Water was seeping through the levee, similar to what happened with another district levee that was stabilized this week.

An especially wet winter had already prompted greater monitoring of capital-area levees, but reclamation districts grew more attentive after state water officials dramatically stepped up Oroville Dam releases into the Feather River to prevent further degradation of the dam’s emergency spillway.

While officials say they reduced the risk level at the dam, three storm systems forecast into next week have levee-maintenance officials working around the clock to prepare for higher water. The Sacramento River is expected to reach “monitor stage,” requiring closer attention, on Monday or Tuesday, state officials say.

The most significant work is being done in Reclamation District 1001, which started its second levee-stabilization project in response to recent storms and the Oroville situation, Henderson said.

The earlier project was completed Wednesday on the Sacramento River near the Verona Marina, about 10 miles north of Sacramento International Airport.

Henderson expects the second project to be done by Saturday.

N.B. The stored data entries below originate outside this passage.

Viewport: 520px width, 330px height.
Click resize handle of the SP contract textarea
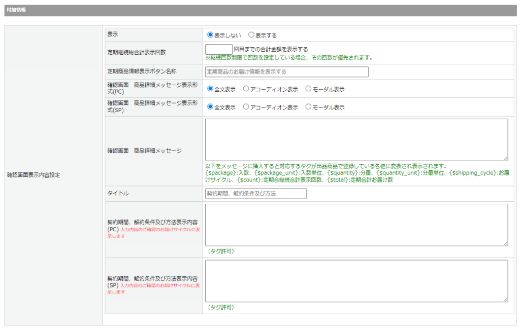(505, 300)
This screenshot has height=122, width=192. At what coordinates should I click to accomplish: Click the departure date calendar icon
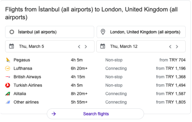coord(11,46)
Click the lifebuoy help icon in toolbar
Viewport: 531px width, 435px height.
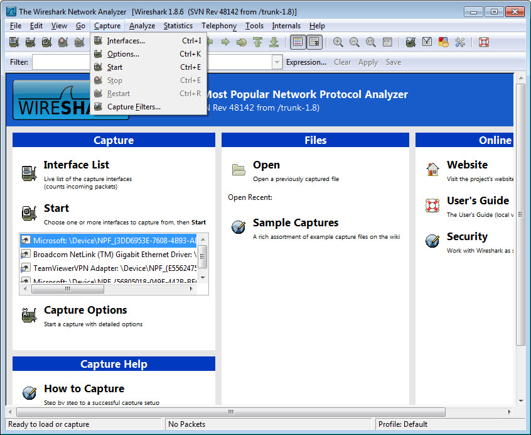pyautogui.click(x=483, y=42)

In both cases, the levees will have a “seepage berm” to slow the water that can come underneath the levees and weaken them.

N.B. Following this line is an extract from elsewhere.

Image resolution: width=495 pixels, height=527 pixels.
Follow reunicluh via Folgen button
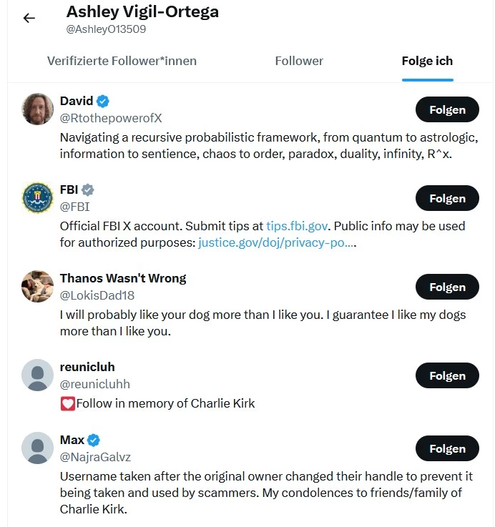click(x=447, y=375)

“The work that they’ve done has been great and the levees are going to be much, much stronger with these walls in place,” Henderson said.

Crews finished repairing a levee along Tyler Island in the Delta on Thursday, allowing the county to completely lift its evacuation advisory for about 20 households there. A compromised levee prompted residents to evacuate Monday.

Work has also been done on levees on the Yolo Bypass near Davis and the Sacramento Bypass in West Sacramento, said Phil Carey, an assistant superintendent with the state Department of Water Resources. The state used plastic and sandbags to help secure the levees, he said.

In Sacramento and West Sacramento, officials are monitoring the levees on 24-hour patrols to make sure they’re functioning properly. The cities have assigned employees to watch the levees, in addition to the observations done by state officials responsible for levee maintenance.

West Sacramento officials say people have driven trucks, cars and motorcycles on a levee near South River Road and Village Parkway, creating deep ruts that could lead to erosion. The illegal driving occurred while the road was closed for emergency purposes.

“A lot of residents have called to complain and they’re really upset,” said Sgt. Roger Kinney of the West Sacramento Police Department. They were concerned that the off-road driving would cause the levees to fail.

An inspection by Reclamation District 900 found no structural problems with the levees, Kinney said. Nevertheless, continued driving on the levees could damage them, and the practice is illegal, he said.

Residents who see people drive on the levee or have information about people who have done so in the past are encouraged to call West Sacramento police at 916-372-3375.